'Get to a newspaper'
Two old pros wax about journalism's future
Pete Hamill called into Fred Dicker's Albany-area radio talk show this morning to promote his new novel "North River." Thought all you Gangreeks out there might enjoy what two of the biggest names in Big Apple journalism had to say about blogs, the value of good editing and the future of "the industry."
Dicker: “Pete, let me ask you about contemporary journalism today. I’ve never before in my career (and I’ve been at it – well, I’d hate to admit it – 35 years or so) run into so many young reporters who are pessimistic about the future of print journalism. Widespread sense that newspapers are dying, backed up by the circulation figures. How do you think it’s going?”
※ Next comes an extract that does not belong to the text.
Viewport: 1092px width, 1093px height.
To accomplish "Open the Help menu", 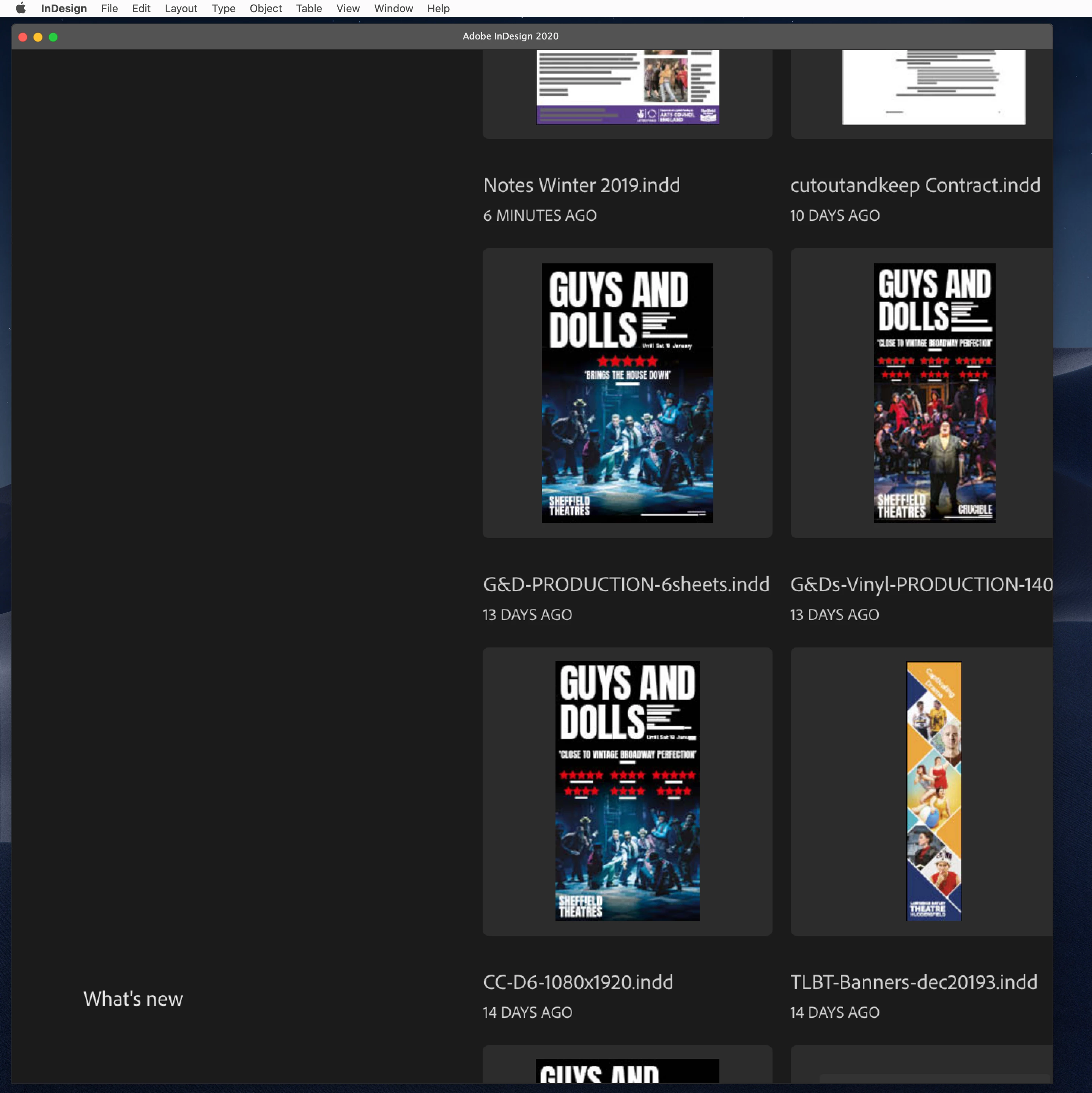I will click(x=438, y=8).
Hamill: “It doesn’t look good. But I always remember, Fred, when I went to work on June 1, 1960, at Dorothy Schiff’s New York Post. At the end of the week, one of the old-timers came over. He said, ‘Are you going to start working here?’ I said, ‘I hope so.’ I was on a tryout. He says, ‘This thing won’t even be here in October.’ Here it is 2007. And it’s still there. I’m rooting for all the papers to survive, particularly in New York, because it gave me my live. I want them to survive so that young people might have as much fun as I had, when I was young. Working in papers in those days, there was always some guy who would get drunk and throw a typewriter out a window and walk down the block and go and work for at the Journal American. There were options. The more options the better, not simply for the people who make newspapers, but for the readers. You don’t want every paper to sound like every other paper. And you don’t want a one-newspaper town.”
Dicker: "Which is what most towns have."
Hamill: "Which is what most towns have. The second paper is usually The Times national edition or USA Today or the Wall Street Journal. The more the merrier, obviously. You want a variety of opinions. You want different ways of seeing, stories with different viewpoints on various issues. So, I hope they survive. I think the problem now is, if they dumb them down, the reader will say, ‘this is not much more than I can get on TV. Why do I have to pay money, more money, actually, than ever before? What do I need that for?’"
Dicker: “Or I can read its Web site and not have to buy it or I can look at these blogs. You can take a look at these newspapers blogs. The bloggers seem to me, Pete, to be basically opinionated stenographers, writing basically for shut-ins. I can’t imagine who would spend their time reading these things except a very rarified, small group of people.”
Hamill: “I don’t read them because life is too short. But I advise the young journalist, don’t waste your talent on blogs. Get to a newspaper, no matter how small, where there’s an editor who will look at you copy and say this will be better if you do this. Go somewhere where you learn the craft. Most blogs are therapy. But they’re not journalism. People who write them, except for the professional propaganda blogs, are there for therapy. They’re there so people can feel better about having thrown a rock through a window. But they’re not useful for information most of the time. They’re certainly not good for young writers to fall into the bad habits of an unedited blog. They might professionalize over the next few years, but, so far, that hasn’t happened. And I’m too old to even worry about it.”